As toll roads face fire, Bandra-Worli sea link struggles for a profit

RTI reply shows the company collecting toll hasn’t even earned Rs 5 cr in nearly five years since it was opened

Written by MANASI PHADKE | Mumbai | Updated: May 7, 2014 8:29:06 am
The toll plaza at the Bandra-Worli sea link The toll plaza at the Bandra-Worli sea link

While there has been a lot of noise over the past few months over toll collection contractors bleeding the public, data shows that the landmark Bandra-Worli sea link, where toll charged is among the highest in the state, has hardly yielded any money for the company in charge of its toll collection.

More than 98 per cent of what Mumbai Entry Point Infrastructure Developers (MEPID) collected as toll over the last five years went to Maharashtra State Road Development Corporation (MSRDC), which constructed the sea link, as fixed monthly payments as per the contract.

According to data obtained by Newsline under the Right to Information Act, MEPID collected Rs 315.39 crore by way of toll from July 2009 to January 2014. The company paid Rs 5.76 crore a month, totalling to Rs 311.04 crore, to the MSRDC till January 2014.

Mumbai Entry Point’s managing director Jayant Mhaiskar said, “We did lose a lot of money during the first year, but broke even over the next two years.
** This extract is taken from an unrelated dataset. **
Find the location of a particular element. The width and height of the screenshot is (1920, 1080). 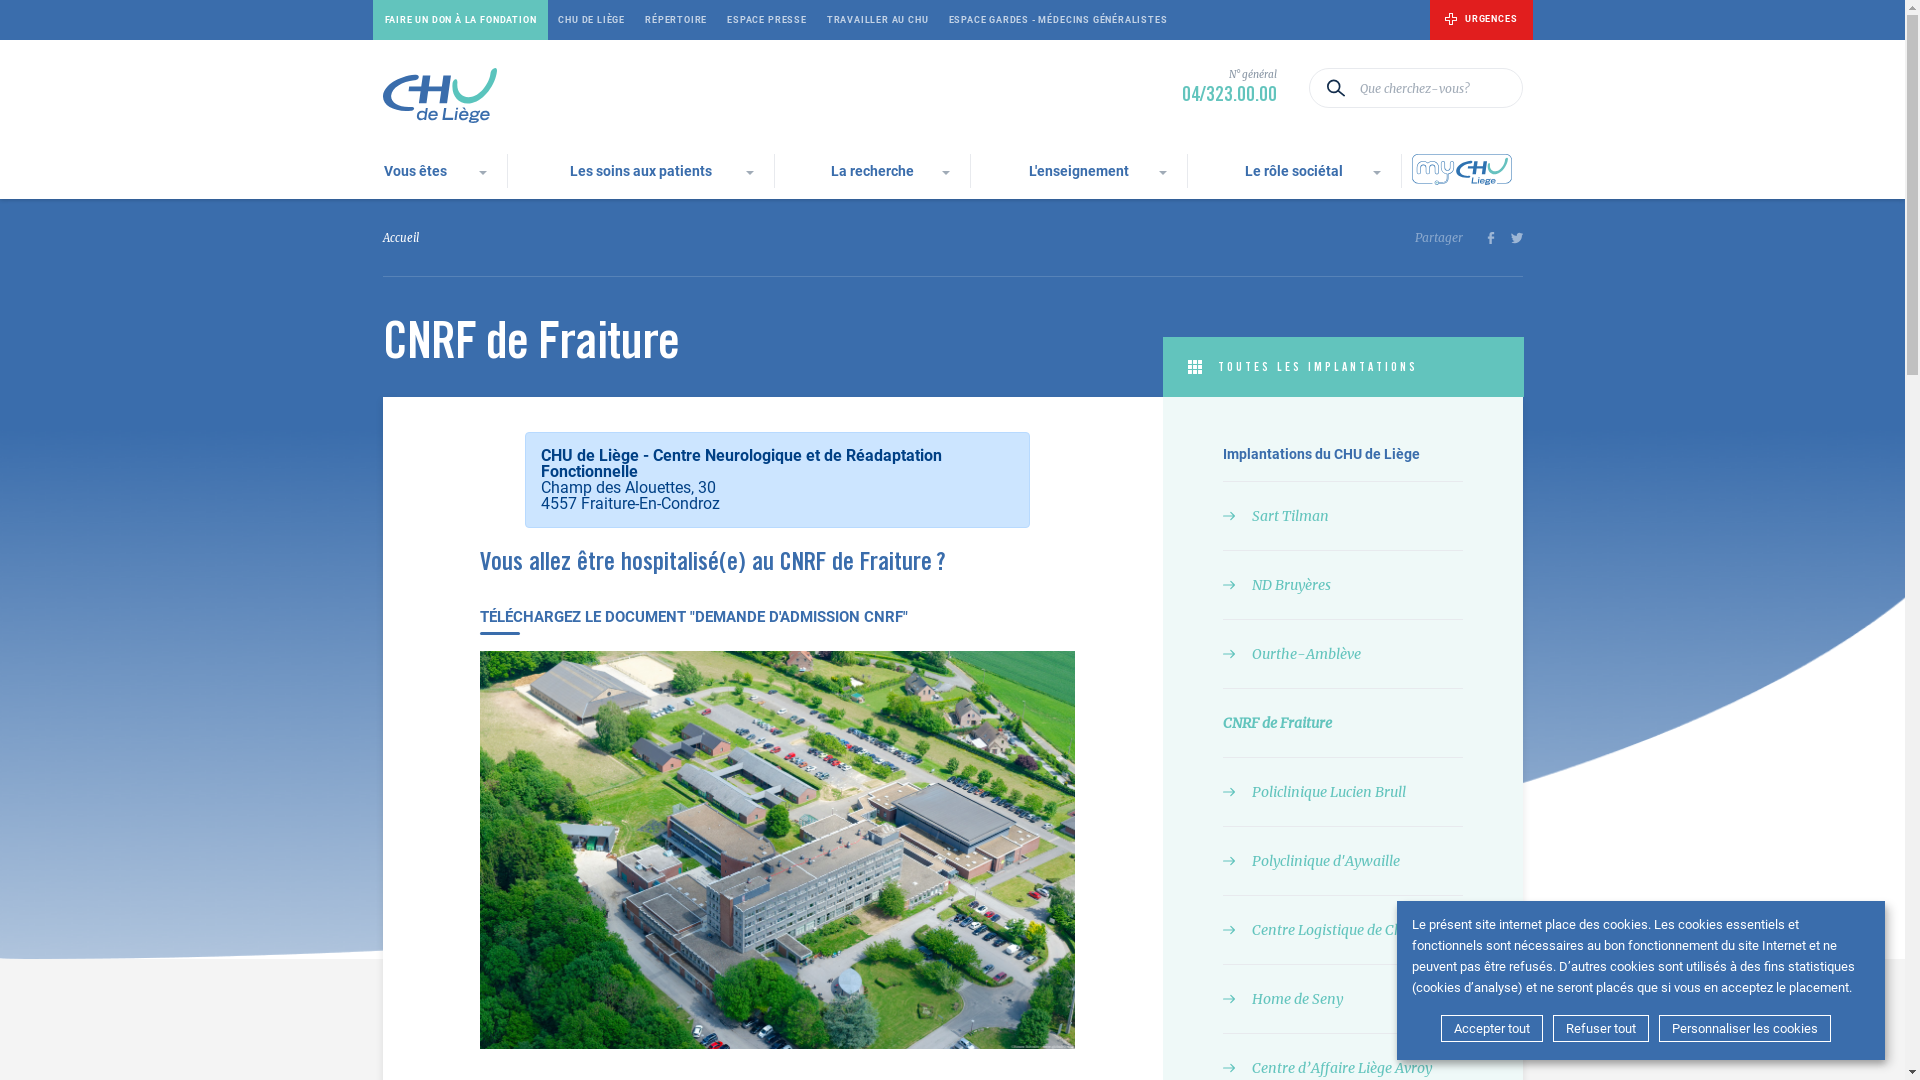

The vehicular traffic has been flat. However, this is a high-visibility project for us. We are into this business and our name being attached to the Bandra-Worli sea link is good even if we necessarily don’t make money on it.”

The toll collected on the sea link was Rs 55.65 crore in 2009-10, Rs 67.05 crore in 2010-11, Rs 61.41 crore in 2011-12, Rs 77.85 crore in 2012-13 and Rs 53.43 crore up to January 2014. Of this, MSRDC’s share was Rs 69.12 crore every year.

Under the previous toll collection contract, Mumbai Entry Point didn’t have to look after the maintenance and surveillance of the sea link. However, under the new contract that was freshly negotiated earlier this year, the company is also expected to look after these aspects, Mhaiskar said. “The amount we pay to MSRDC per month is roughly still the same as it was under the previous contract.”

The Bandra-Worli sea link was constructed at a cost of Rs 1,634 crore, of which Rs 852 crore was for the actual bridge from the Bandra toll booth to Worli sea face, while the rest was for approaches and traffic dispersal measures. Charging a toll of almost Rs 10 per one kilometre, the 5.6-km sea link is one of the highest tolled roads in the state.

Monthly data from August 2012 to November 2013 shows that the average daily traffic on the Bandra-Worli sea link has been in the range of 45,000 to 55,000 vehicles.

“Initially, 65,000 vehicles a day were expected to use the sea link in 2009, but that did not happen. Since it was a greenfield project, even we didn’t really have the data to analyse,” Mhaiskar said.

A senior MSRDC official, who did not wish to be quoted, blamed the stagnant traffic figures on the Eastern Freeway.

“The Lalbaug flyover has not made too much of a difference, but the Eastern Freeway has ensured that traffic does not rise. Many commuters from south Mumbai who used to earlier use the sea link to exit at Bandra and then head to Chembur or beyond now take the freeway. Eastern Freeway was not in the picture when the sea link was planned,” he said.

The Eastern Freeway has been operational since June 2012.

As per the state government’s toll notification for the project, the toll tariff was revised once in 2012 to Rs 55 for cars, 80 for light-commercial vehicles and Rs 110 for trucks and buses. Till then, the rates were Rs 50, Rs 75 and Rs 100 for cars, light commercial vehicles and trucks, respectively. As per the notification, the toll will increase again from April 1, 2015. The sea link is to be tolled for a total of 40 years as per data from the MSRDC.